Dec. 2, 2021
Contact: Eric Stann, 573-882-3346, StannE@missouri.edu
The campaign for the 2020 U.S. presidential election was historic in many ways due to the COVID-19 pandemic, including the use of digital watch parties to view the presidential and vice-presidential debates. This viewing method allowed people to continue interacting socially while watching the debates and remaining socially distanced in their homes.
Inspired by these virtual watch parties, researchers at the University of Missouri studied the use of group chat rooms during virtual debate watch parties and found that online chat rooms can increase the negative political biases of debate viewers, particularly when chatting with like-minded individuals, said Ben Warner, associate professor of communication and co-author of the study.
“Imagine watching a political debate by yourself, and you already know who you’re going to vote for, but all of a sudden the other political candidate makes a good point,” said Warner, who also serves as the director of the Political Communication Institute. “You might think to yourself, ‘that was smart, or ‘I hadn’t thought about it that way.’ But if you are watching the same debate with a group of like-minded people, we found that you’re more likely to notice the negative things or to construe something being said as negative, when likely that wouldn’t have happened if someone wasn’t there to conveniently supply that information.”
Warner, whose research interests include studying the effects of partisan media, presidential debates, campaign ads and political humor, has helped conduct numerous debate-watching studies at MU involving hundreds of college students. From 2000 until 2020, all of these studies involved in-person watch parties, but due to the COVID-19 pandemic, the researchers had to move their studies of the 2020 campaign online.
Therefore, researchers recruited more than 500 study participants from a total of 12 higher education institutions to view one of the two 2020 presidential campaign debates or vice-presidential debate in real time using digital watch parties via video conferencing and the use of digital chat rooms. The participants were split into three different groups — with all supporters of the same political party, with a mix of supporters from both political parties, or no chat at all, said Go-Eun Grace Kim, a doctoral student in the Department of Communication and corresponding author on the study.
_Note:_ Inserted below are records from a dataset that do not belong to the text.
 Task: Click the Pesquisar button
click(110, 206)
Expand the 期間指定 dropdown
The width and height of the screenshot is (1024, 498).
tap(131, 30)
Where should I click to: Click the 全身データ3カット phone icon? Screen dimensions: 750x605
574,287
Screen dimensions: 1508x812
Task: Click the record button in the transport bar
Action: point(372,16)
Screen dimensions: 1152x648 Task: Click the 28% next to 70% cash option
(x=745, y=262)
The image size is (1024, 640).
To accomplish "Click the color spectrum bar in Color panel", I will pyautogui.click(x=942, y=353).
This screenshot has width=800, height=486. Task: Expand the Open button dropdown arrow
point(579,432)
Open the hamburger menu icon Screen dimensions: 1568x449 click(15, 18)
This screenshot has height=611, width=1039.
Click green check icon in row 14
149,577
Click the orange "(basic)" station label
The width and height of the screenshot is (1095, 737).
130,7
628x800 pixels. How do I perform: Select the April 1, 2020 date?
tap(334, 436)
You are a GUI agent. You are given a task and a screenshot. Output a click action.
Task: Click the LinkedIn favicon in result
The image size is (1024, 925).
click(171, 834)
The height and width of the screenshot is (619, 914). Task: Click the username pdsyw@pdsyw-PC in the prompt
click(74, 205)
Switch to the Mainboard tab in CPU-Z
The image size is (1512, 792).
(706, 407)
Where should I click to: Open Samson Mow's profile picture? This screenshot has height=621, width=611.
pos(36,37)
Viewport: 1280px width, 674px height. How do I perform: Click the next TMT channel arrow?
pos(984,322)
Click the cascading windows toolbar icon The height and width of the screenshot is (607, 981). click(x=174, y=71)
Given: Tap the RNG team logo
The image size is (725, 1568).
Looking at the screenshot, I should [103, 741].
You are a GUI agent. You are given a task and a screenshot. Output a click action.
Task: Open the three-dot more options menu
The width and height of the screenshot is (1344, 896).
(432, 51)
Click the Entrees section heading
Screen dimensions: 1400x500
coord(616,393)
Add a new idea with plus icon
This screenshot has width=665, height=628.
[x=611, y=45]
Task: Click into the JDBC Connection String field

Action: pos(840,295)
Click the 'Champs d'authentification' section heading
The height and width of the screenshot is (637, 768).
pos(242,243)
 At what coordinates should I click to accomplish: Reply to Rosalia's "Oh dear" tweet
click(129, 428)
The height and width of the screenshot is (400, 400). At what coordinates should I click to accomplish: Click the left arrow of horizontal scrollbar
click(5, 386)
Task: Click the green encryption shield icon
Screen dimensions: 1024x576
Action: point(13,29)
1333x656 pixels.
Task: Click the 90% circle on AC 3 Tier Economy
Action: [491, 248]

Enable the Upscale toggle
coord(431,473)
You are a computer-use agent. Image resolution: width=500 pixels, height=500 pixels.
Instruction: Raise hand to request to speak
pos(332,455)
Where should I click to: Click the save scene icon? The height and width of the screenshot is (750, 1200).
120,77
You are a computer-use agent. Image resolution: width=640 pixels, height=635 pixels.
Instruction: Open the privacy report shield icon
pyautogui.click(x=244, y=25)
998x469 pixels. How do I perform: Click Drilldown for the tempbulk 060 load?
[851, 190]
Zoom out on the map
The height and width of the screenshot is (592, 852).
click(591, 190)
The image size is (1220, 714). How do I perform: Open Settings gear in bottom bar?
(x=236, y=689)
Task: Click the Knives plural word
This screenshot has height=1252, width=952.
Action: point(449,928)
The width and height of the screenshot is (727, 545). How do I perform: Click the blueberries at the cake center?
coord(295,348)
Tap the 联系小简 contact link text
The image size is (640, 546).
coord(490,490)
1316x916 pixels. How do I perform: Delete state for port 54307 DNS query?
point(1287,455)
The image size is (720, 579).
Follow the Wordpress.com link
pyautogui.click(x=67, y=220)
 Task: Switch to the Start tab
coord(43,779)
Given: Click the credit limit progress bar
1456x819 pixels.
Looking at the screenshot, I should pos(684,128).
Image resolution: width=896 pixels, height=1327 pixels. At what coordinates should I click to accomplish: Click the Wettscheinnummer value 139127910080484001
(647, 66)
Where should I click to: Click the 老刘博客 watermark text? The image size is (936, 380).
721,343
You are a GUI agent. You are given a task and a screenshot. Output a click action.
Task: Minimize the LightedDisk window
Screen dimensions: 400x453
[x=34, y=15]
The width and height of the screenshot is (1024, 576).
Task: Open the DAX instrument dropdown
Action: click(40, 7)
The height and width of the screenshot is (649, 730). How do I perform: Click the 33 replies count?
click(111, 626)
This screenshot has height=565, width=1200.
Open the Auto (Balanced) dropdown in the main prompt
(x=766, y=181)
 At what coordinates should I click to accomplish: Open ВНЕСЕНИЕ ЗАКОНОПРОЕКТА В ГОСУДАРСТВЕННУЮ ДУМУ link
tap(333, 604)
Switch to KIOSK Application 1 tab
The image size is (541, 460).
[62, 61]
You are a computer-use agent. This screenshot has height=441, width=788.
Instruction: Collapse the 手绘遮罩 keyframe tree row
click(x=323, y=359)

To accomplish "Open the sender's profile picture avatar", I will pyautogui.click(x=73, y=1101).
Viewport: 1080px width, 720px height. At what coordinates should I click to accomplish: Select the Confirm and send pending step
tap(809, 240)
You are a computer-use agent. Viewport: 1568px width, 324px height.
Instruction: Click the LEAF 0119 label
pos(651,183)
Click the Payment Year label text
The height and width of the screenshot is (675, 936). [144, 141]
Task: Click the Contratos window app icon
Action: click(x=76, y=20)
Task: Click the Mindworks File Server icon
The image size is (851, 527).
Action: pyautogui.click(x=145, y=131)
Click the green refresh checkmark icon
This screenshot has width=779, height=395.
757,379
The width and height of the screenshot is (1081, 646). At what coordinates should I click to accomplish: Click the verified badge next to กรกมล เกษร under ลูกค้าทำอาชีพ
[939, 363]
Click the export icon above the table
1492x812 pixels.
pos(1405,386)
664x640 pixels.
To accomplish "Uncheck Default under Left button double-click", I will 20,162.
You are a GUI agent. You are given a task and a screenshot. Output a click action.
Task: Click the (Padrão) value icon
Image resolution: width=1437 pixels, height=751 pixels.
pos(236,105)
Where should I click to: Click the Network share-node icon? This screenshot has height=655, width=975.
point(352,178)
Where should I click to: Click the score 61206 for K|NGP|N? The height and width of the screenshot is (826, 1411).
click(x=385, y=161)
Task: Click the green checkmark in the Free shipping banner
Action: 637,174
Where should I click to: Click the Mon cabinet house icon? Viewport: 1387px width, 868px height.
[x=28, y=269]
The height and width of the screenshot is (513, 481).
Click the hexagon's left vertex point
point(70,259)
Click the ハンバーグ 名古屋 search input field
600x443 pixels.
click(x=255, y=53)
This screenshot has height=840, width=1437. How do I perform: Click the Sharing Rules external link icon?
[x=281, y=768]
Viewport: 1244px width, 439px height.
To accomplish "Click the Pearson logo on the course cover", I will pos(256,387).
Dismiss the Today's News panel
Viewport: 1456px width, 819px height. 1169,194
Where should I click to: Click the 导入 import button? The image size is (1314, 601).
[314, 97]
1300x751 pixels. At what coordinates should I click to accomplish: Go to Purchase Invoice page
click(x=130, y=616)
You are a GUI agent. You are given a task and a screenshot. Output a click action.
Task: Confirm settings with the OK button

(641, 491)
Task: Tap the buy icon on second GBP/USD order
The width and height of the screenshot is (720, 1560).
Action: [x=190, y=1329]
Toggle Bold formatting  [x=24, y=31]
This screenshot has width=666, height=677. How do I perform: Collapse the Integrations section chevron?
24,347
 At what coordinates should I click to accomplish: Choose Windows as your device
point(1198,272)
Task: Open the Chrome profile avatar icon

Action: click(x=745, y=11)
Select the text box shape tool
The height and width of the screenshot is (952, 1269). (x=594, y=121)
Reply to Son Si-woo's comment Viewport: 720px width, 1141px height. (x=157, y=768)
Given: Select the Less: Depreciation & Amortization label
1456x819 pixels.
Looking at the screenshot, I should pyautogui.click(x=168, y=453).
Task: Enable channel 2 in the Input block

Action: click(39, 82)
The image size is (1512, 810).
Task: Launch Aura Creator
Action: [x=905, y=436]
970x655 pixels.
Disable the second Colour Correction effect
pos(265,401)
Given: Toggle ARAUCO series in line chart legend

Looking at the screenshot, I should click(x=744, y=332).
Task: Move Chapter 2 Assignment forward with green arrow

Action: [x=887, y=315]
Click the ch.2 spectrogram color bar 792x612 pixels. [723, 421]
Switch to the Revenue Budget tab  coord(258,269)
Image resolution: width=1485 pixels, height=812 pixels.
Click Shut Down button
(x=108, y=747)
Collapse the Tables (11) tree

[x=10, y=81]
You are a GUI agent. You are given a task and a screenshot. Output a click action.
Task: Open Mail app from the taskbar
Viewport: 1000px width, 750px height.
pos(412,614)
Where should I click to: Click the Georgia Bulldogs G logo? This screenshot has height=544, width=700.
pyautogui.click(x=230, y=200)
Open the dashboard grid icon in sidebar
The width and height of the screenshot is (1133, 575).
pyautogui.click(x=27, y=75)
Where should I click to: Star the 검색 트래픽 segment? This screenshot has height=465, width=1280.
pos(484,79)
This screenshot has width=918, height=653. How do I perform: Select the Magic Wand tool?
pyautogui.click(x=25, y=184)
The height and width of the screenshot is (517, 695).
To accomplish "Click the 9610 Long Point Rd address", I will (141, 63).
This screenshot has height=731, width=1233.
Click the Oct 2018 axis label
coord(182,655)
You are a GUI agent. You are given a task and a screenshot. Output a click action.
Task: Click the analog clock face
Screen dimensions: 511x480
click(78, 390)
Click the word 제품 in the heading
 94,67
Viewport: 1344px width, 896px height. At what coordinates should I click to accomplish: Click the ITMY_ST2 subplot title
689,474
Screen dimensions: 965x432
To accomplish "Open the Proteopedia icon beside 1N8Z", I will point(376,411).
“We devised an innovative design for this study, and it was surprising to me that we could recruit a lot of students to participate,” Kim said. “We also allowed participants to turn off their video cameras and change their names so they could remain anonymous when sharing their responses with us and one another.”
Warner said the researchers “experimentally manipulated” the social conditions of these watch parties in order to study the amount of bias processing that was occurring in each watch party.
“When we talk about bias processing and debates, it means that Democrats believe their candidate did an awesome job and the Republican candidate was terrible — and vice versa,” Warner said. “We found that it wasn’t the agreements that made people more positive toward a particular candidate, rather it seems like these chats helped create a ‘piling-on’ effect of negative comments directed against the opposition party’s candidate.”
Warner equates this feeling to watching a sporting event while surrounded by and socializing with fans of the same team. He added that this study can contribute to the knowledge base surrounding a popular topic of discussion in today’s society — the impact of people mostly surrounding themselves with like-minded individuals.
“When we think of the types of information environments that we surround ourselves in — we all have a choice of whether or not to hang out with people we disagree with — what kind of perspectives are we volunteering to expose ourselves to?” Warner said. “For instance, if I’m watching a football game and I purposely don’t watch the game with fans of the opposing team that I root for, then I am recreating the sort of ideologically homogeneous environment of attending a political debate watch party with like-minded people.”
“Social watching the 2020 presidential and vice-presidential debates: the effect of ideological homogeneity and partisan identity strength,” was published in Argumentation and Advocacy. Other co-authors include Cassandra Kearney and Jihye Park at MU, and Michael Kearney, a senior data scientist at Aware.